Material for the task:
----

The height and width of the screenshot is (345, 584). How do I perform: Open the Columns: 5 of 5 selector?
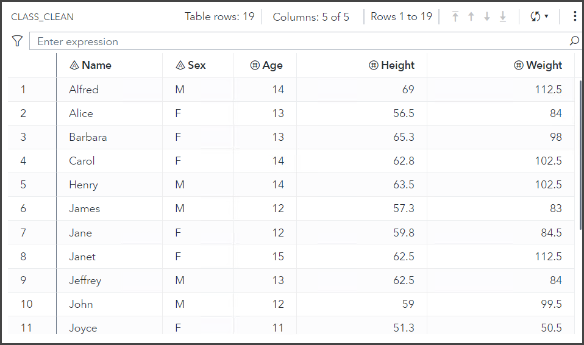(311, 17)
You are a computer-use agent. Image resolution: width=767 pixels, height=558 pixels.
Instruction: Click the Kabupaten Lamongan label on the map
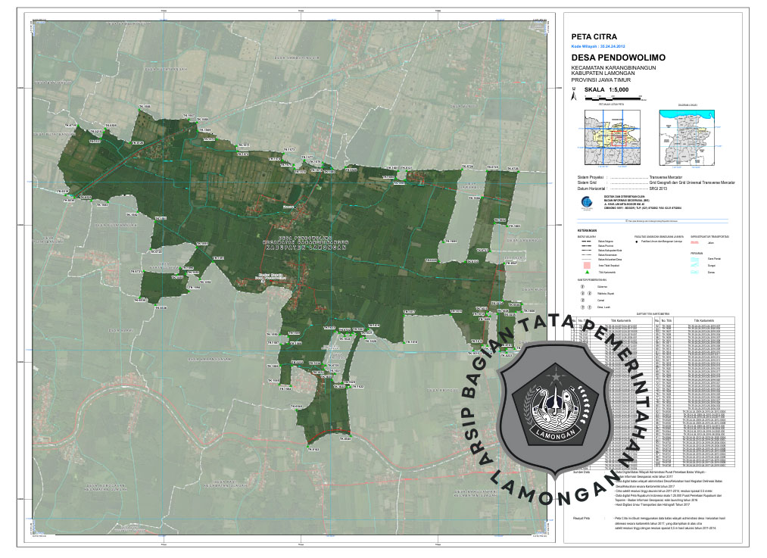[x=308, y=248]
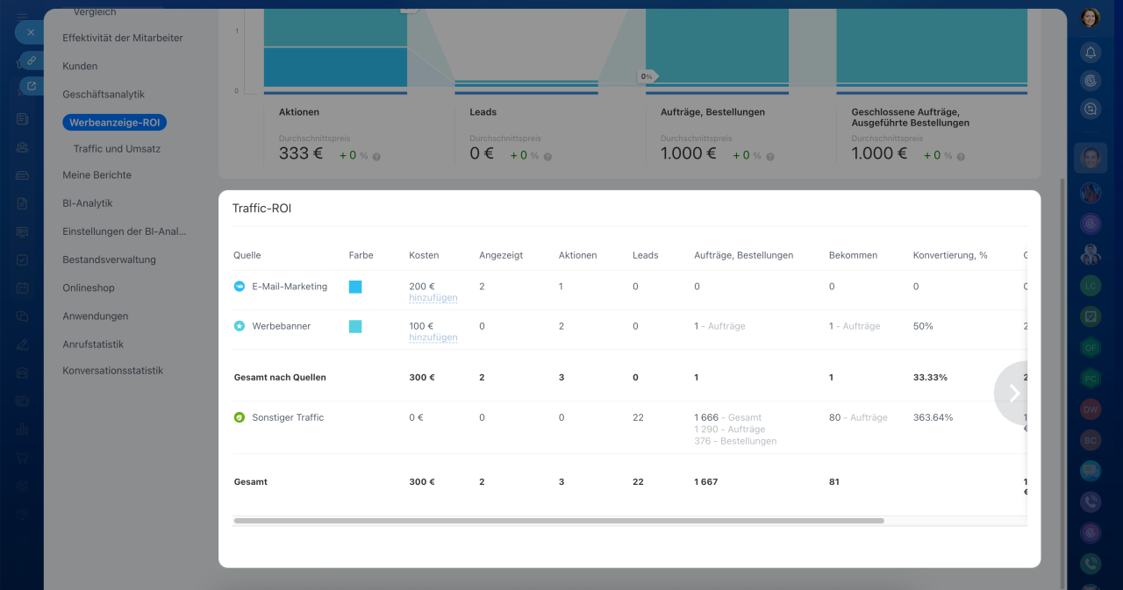Viewport: 1123px width, 590px height.
Task: Click hinzufügen link for E-Mail-Marketing costs
Action: [433, 298]
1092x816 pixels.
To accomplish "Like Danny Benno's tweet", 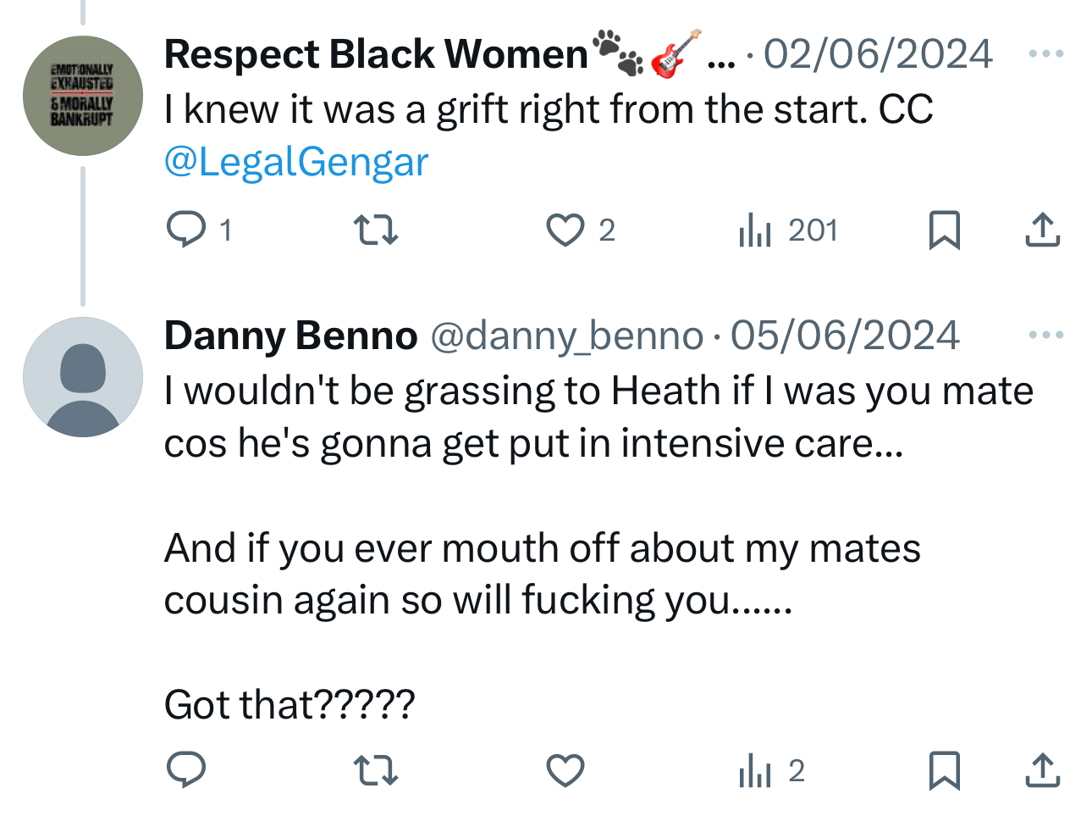I will (x=565, y=770).
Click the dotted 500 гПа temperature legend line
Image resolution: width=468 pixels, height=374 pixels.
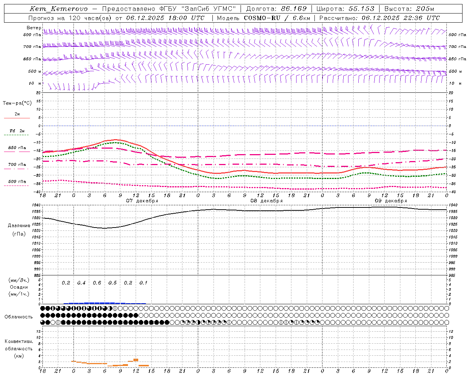(x=17, y=186)
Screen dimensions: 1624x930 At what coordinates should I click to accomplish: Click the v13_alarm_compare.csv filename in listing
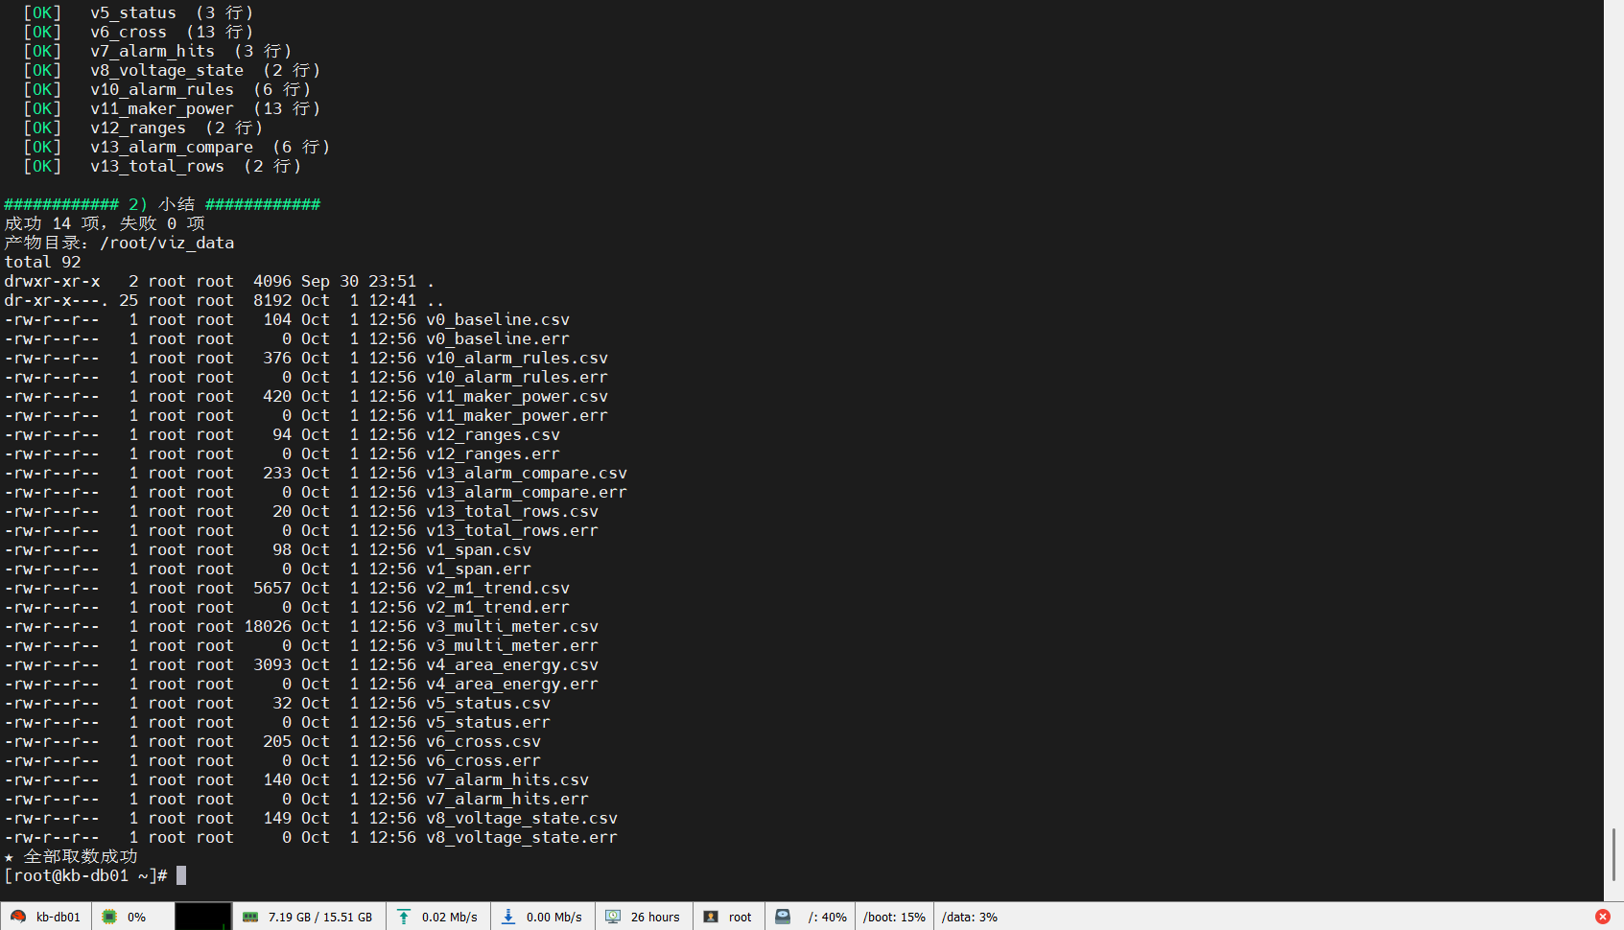pyautogui.click(x=527, y=473)
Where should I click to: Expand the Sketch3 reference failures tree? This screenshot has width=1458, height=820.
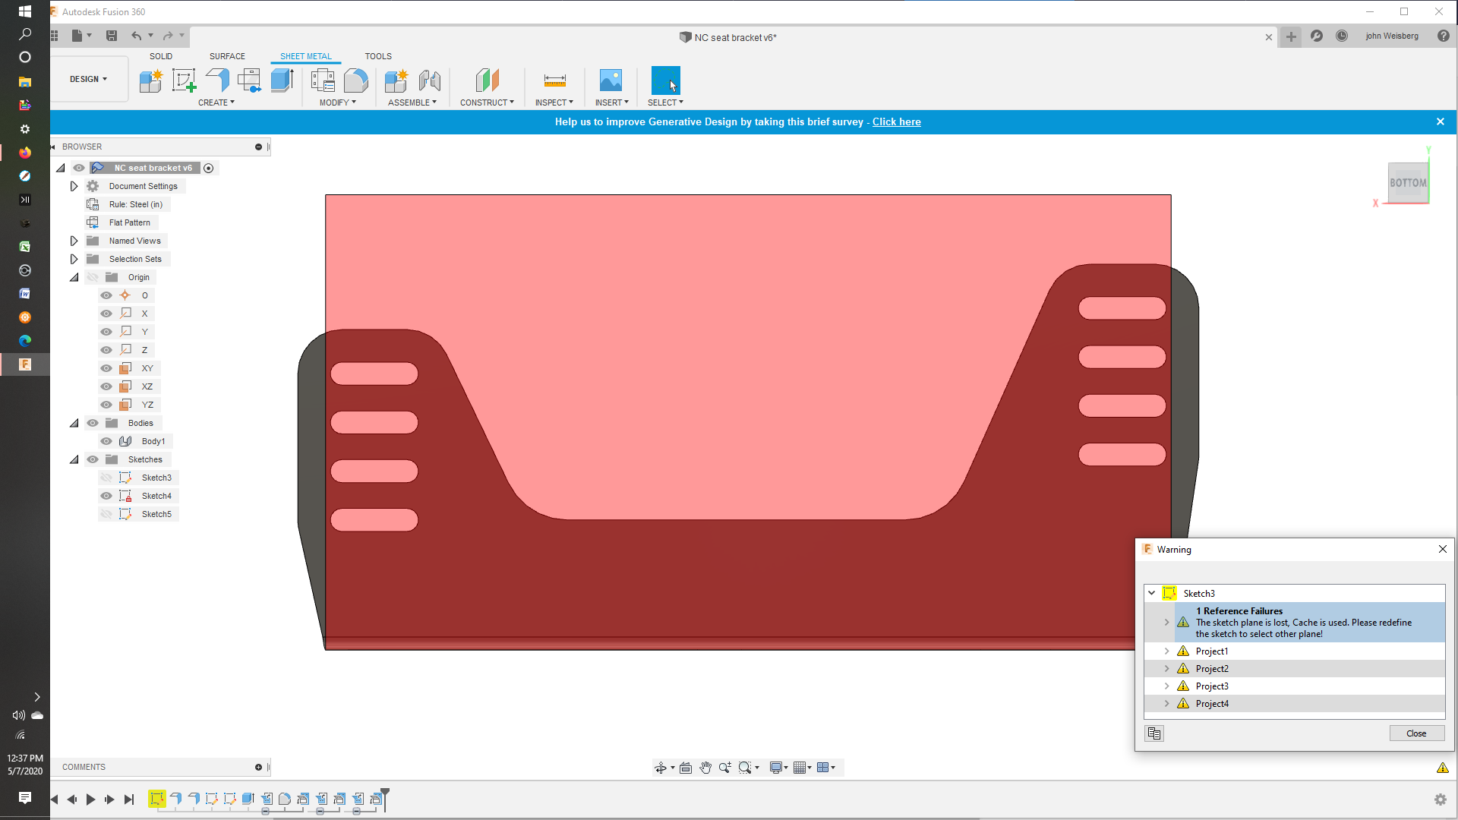coord(1166,622)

----

Stated goal:
Lay out everything from the line containing "Where should I" down to the end of the entries as a Markdown table with the columns No. and Text. Number each line in the first column, skip blank lines, and leave out the pictures.

Answer in full:
| No. | Text |
|---|---|
| 1 | Where should I click to: Expand the Sketch3 reference failures tree? This screenshot has width=1458, height=820. |
| 2 | coord(1166,622) |